# The House In The Woods - July 2014



## mockingbird (Jul 23, 2014)

*Mockingbird Takes A Gentle Stroll In The Woods*

This report is more of an update, I last visited the place last year and was actually rather surprised it was still standing, especially after the flooding over Christmas, the bungalow certainly is further back than I remember and seems surrounded by more an more bushes, so gradually nature is taking this place back along with its put together history and personal items.

A bungalow of a sad past in all sense, but none of these items really remain if they do they are under a lot of clutter and broken furniture, a shame really as to anyone who passes by these woods will simply see it as a bungalow, an not know of its history and so fourth.
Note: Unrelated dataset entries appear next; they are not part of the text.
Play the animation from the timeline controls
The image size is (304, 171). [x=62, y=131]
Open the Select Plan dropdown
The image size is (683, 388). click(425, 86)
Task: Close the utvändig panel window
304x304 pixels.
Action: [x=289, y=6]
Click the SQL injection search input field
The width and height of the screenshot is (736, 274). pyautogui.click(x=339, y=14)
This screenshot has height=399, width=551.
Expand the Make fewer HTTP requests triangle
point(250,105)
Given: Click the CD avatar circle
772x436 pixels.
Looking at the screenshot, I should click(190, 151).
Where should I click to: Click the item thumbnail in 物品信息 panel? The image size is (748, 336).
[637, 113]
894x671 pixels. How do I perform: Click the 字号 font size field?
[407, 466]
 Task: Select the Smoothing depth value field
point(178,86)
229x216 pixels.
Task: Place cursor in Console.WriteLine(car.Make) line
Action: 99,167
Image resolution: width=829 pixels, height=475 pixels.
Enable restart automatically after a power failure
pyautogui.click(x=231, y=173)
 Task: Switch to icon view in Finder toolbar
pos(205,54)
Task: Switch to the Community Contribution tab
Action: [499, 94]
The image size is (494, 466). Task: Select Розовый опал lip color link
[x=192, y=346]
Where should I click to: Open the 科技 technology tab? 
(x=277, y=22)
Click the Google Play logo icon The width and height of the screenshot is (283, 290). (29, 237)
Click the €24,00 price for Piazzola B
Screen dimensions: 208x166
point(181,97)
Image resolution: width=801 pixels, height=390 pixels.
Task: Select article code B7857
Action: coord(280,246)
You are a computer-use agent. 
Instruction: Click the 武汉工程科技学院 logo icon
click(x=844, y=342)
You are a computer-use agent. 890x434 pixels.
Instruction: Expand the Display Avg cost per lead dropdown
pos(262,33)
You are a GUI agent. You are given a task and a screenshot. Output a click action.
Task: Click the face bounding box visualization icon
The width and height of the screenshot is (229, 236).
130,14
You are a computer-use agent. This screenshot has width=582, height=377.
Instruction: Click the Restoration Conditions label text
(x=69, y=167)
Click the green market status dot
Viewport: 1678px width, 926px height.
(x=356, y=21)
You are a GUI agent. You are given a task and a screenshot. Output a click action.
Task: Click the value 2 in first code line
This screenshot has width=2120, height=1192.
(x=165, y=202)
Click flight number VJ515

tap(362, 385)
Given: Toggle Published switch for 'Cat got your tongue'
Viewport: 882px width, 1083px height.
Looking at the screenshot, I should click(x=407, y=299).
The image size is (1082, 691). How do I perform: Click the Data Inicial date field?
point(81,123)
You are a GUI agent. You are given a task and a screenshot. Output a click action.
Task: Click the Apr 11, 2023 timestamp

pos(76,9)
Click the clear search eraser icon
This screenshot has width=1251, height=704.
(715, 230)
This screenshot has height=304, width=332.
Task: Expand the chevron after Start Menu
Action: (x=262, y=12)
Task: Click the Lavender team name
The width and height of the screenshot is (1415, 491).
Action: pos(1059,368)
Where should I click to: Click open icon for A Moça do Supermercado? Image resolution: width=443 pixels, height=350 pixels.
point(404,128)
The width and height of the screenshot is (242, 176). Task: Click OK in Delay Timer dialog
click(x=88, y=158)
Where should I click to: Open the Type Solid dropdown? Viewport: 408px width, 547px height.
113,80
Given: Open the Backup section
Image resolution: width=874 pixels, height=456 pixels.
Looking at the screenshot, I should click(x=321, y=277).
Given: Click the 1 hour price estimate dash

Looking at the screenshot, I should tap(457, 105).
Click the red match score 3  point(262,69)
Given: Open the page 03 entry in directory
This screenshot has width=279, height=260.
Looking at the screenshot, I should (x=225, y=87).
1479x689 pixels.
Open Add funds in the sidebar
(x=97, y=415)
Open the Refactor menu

Anyway as I said rather pleased and surprised it was still standing, an despite it all it just seems like things have been moved for photographic purposes, the piano seemed to spark more interest to me now than it did on my last report, so excuse the piano snaps 

Anyway enjoy the update.


IMGP9179 by urbexmockingbird, on Flickr


IMGP9121 by urbexmockingbird, on Flickr


136 by urbexmockingbird, on Flickr


IMGP9128 by urbexmockingbird, on Flickr


IMGP9127 by urbexmockingbird, on Flickr


IMGP9133 by urbexmockingbird, on Flickr


IMGP9148 by urbexmockingbird, on Flickr


IMGP9152 by urbexmockingbird, on Flickr


IMGP9157 by urbexmockingbird, on Flickr


IMGP9161 by urbexmockingbird, on Flickr


IMGP9155 by urbexmockingbird, on Flickr


IMGP9139 by urbexmockingbird, on Flickr


IMGP9162 by urbexmockingbird, on Flickr


IMGP9164 by urbexmockingbird, on Flickr


IMGP9167 by urbexmockingbird, on Flickr


IMGP9172 by urbexmockingbird, on Flickr


IMGP9177 by urbexmockingbird, on Flickr

_As always thanks for looking - Mockingbird_


----------



## chloelaura (Jul 23, 2014)

I'm surprised this place is still standing, too! I went last Autumn and I thought it was on the verge of collapsing even then, but it's good it survived the horrible winter


----------



## mockingbird (Jul 23, 2014)

chloelaura said:


> I'm surprised this place is still standing, too! I went last Autumn and I thought it was on the verge of collapsing even then, but it's good it survived the horrible winter



I was shocked myself, the ceilings are more bent now than when I first ventured here, I checked my previous shots, but im glad it survived and the items that I remembered well most where still there, so it was like catching up with old friends


----------



## Onmyown (Jul 23, 2014)

Nice report fella, I'm liking that piano also..


----------



## Stealthstar79 (Jul 23, 2014)

Great stuff!
I like the piano and music sheet shot!
Thanks


----------



## tumble112 (Jul 23, 2014)

Another cracking set! Like most others on here, I was womdering if this place was still in one piece. Is there less stuff on the floors? It looks like there is. That last picture gets me a bit.


----------



## brickworx (Jul 23, 2014)

Grimy - I like it! .... Nice work.


----------



## Kezz44 (Jul 23, 2014)

Some lovely photo's here Mockingbird! Never tire of your reports!


----------



## Wasted Abandon (Jul 23, 2014)

Very nice indeed.


----------



## forker67 (Jul 23, 2014)

Did you give that mouth organ a go?....cool pics btw


----------



## Landie_Man (Jul 23, 2014)

Bee keepers cottage I think this is. 

Lived in by a hoarder and at one point his South African partner. 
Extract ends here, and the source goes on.